Curry was born on September 12, 1900, in Millis, Massachusetts, to Samuel Silas Curry and Anna Baright Curry, who ran a school for elocution. He entered Harvard University in 1916 to study medicine but switched to mathematics before graduating in 1920. After two years of graduate work in electrical engineering at MIT, he returned to Harvard to study physics, earning an MA in 1924. Curry's interest in mathematical logic started during this period when he was introduced to the Principia Mathematica, the attempt by Alfred North Whitehead and Bertrand Russell to ground mathematics in symbolic logic. Remaining at Harvard, Curry pursued a Ph.D. in mathematics. While he was directed by George David Birkhoff to work on differential equations, his interests continued to shift to logic. In 1927, while an instructor at Princeton University, he discovered the work of Moses Schönfinkel in combinatory logic. Schönfinkel's work had anticipated much of Curry's own research, and as a consequence, he moved to University of Göttingen where he could work with Heinrich Behmann and Paul Bernays, who were familiar with Schönfinkel's work. Curry was supervised by David Hilbert and worked closely with Bernays, receiving a Ph.D. in 1930 with a dissertation on combinatory logic. In 1928, before leaving for Göttingen, Curry married Mary Virginia Wheatley. The couple lived in Germany while Curry completed his dissertation, then, in 1929, moved to State College, Pennsylvania where Curry accepted a position at Pennsylvania State College. They had two children, Anne Wright Curry and Robert Wheatley Curry. Curry remained at Penn State for the next 37 years. He spent one year at University of Chicago in 1931–1932 under a National Research Fellowship and one year in 1938–1939 at the Institute for Advanced Study in Princeton. In 1942 he took a leave of absence to do applied mathematics for the United States government during World War II, notably at the Frankford Arsenal. Immediately after the war he worked on the ENIAC project, in 1945 and 1946. Under a Fulbright fellowship, he collaborated with Robert Feys in Louvain, Belgium. After retiring from Penn State in 1966, Curry accepted a position at the University of Amsterdam. In 1970, after finishing the second volume of his treatise on the combinatory logic, Curry retired from the University of Amsterdam and returned to State College, Pennsylvania. Haskell Curry died on September 1, 1982 in State College, Pennsylvania.
Work
The focus of Curry's work were attempts to show that combinatory logic could provide a foundation for mathematics. Towards the end of 1933, he learned of the Kleene–Rosser paradox from correspondence with John Rosser. The paradox, developed by Rosser and Stephen Kleene, had proved the inconsistency of a number of related formal systems, including one proposed by Alonzo Church and Curry's own system.
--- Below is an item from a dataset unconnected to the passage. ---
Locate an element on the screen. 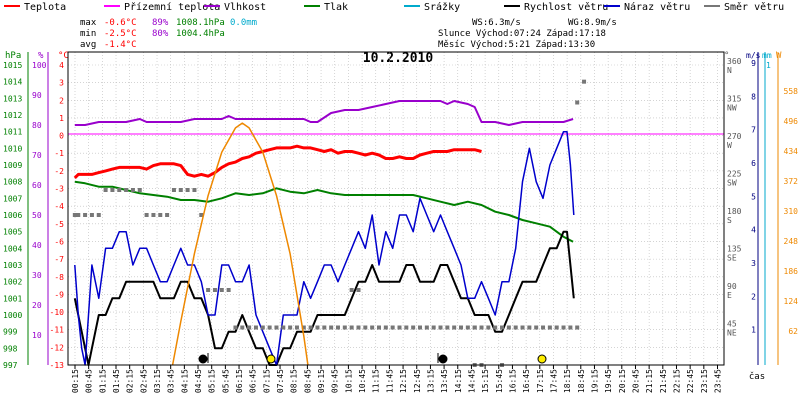  y-tick-label-hpa: 999 is located at coordinates (10, 332).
However, unlike Church, Kleene, and Rosser, Curry did not give up on the foundational approach, saying that he did not want to "run away from paradoxes." By working in the area of Combinatory Logic for his entire career, Curry essentially became the founder and biggest name in the field. Combinatory logic is the foundation for one style of functional programming language. The power and scope of combinatory logic are quite similar to that of the lambda calculus of Church, and the latter formalism has tended to predominate in recent decades. In 1947 Curry also described one of the first high-level programming languages and provided the first description of a procedure to convert a general arithmetic expression into a code for one-address computer. He taught at Harvard, Princeton, and from 1929 to 1966, at the Pennsylvania State University. In 1942, he published Curry's paradox. In 1966 he became professor of logic and its history and philosophy of exact sciences at the University of Amsterdam, the successor of Evert Willem Beth. Curry also wrote and taught mathematical logic more generally; his teaching in this area culminated in his 1963 Foundations of Mathematical Logic. His preferred philosophy of mathematics was formalism, following his mentor Hilbert, but his writings betray substantial philosophical curiosity and a very open mind about intuitionistic logic.